──────── Given records

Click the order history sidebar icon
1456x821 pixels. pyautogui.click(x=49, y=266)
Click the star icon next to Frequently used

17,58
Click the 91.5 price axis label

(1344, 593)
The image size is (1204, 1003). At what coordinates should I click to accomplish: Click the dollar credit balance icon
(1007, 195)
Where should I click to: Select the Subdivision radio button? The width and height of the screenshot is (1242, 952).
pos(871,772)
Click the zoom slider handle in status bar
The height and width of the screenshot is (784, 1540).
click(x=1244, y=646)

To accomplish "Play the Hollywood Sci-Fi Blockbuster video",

────────────────

▶ [Exercise brief]
Rewrite the stretch from the line containing "Where should I" through the line containing "click(x=1244, y=646)" as a numbered list, omitting any blank lines.

▶ [Written answer]
1. Where should I click to: Select the Subdivision radio button? The width and height of the screenshot is (1242, 952).
2. pos(871,772)
3. Click the zoom slider handle in status bar
4. The height and width of the screenshot is (784, 1540).
5. click(x=1244, y=646)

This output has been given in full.